In the wake of economic development and urbanization in
low- and middle-income countries, NCDs may become concentrated
among people with lower education and income
levels (Fleischer, Roux, and Hubbard 2011). Researchers analyzed
older adult populations in 70 low- and middle-income
countries and found a trend toward increasing markers of
NCDs among people of lower SES as countries became more
urban. Specifically, in the least urban countries, adults with
higher education levels were more likely to be overweight or
obese while the opposite was true in the most urban countries,
particularly among women.

Health Care

The volume and complexity of ongoing health care needs of
older adults with NCDs will challenge the health care systems
of low- and middle-income countries. These health systems
have been more focused on treating infectious disease,
and the prolonged nature of NCDs will likely increase health
care costs. In addition to the costs of treating NCDs themselves,
there are also health care costs resulting from conditions
associated with NCDs. Evidence indicates that NCDs
play a major role in the rapid physical declines that contribute
to disability levels in low- and middle-income countries
(Sousa et al. 2009; and Chiu, Wray, and Ofstedal 2011).

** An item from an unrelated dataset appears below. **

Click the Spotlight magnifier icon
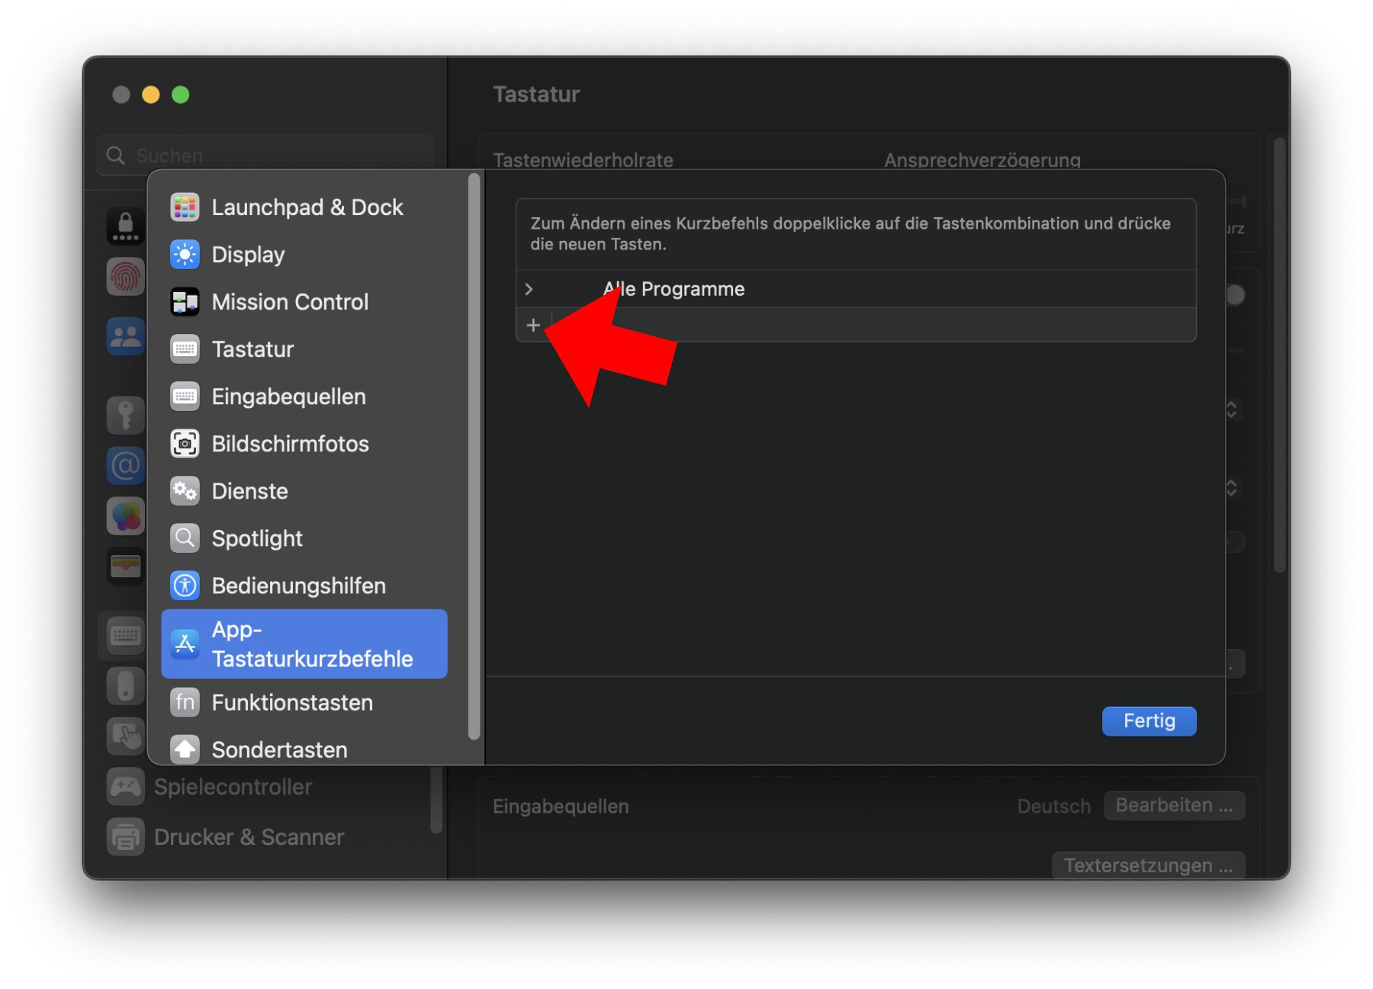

How do low- and middle-income countries address the
health care needs of older people, including those who already
show signs of NCD-related health problems? Providing older
people with access to affordable health services has been effective
in some settings. In Taiwan, the introduction of national
health insurance led to an increase in the proportion of older
adults with hypertension who sought medical care and/or
took medication for their condition (Prakash and Ofstedal
2010). In Mexico, the introduction of an income support program
aimed at poverty alleviation among the elderly ages 70 and older led to an increase in the number of doctor visits
and the amount of medicine purchased (Aguila et al. 2011).

According to WHO, low- and middle-income countries do
not appear to be successfully treating people with even the
most common risk factor for NCDs—high blood pressure
(WHO 2012). While the share of older people with high
blood pressure ranged from 32 percent to 78 percent in the
six countries tracked in the Study on Global Ageing and
Adult Health, only between 4 percent to
14 percent were receiving effective treatment.
Evidence from a WHO analysis suggests that providing
multi-drug therapy for those at high risk of cardiovascular
disease is extremely cost-effective at less than US$1 per person
a year in low-income countries (WHO 2011b). However,
identifying at-risk individuals is no easy task: Despite a
national program in hypertension detection and education,
one out of four older Costa Ricans were unaware that they
had high blood pressure (Méndez-Chacón, Santamaría-Ulloa,
and Rosero-Bixby 2008). Given that rising levels of NCDs
will take a heavy toll not only on human health and well-being
but also on economic growth and development, Bloom
and colleagues (2012) urge governments, civil society, and the
private sector to commit to combating these diseases.


Paola Scommegna is a senior writer/editor at the Population Reference Bureau.


References

Please refer to PDF of report.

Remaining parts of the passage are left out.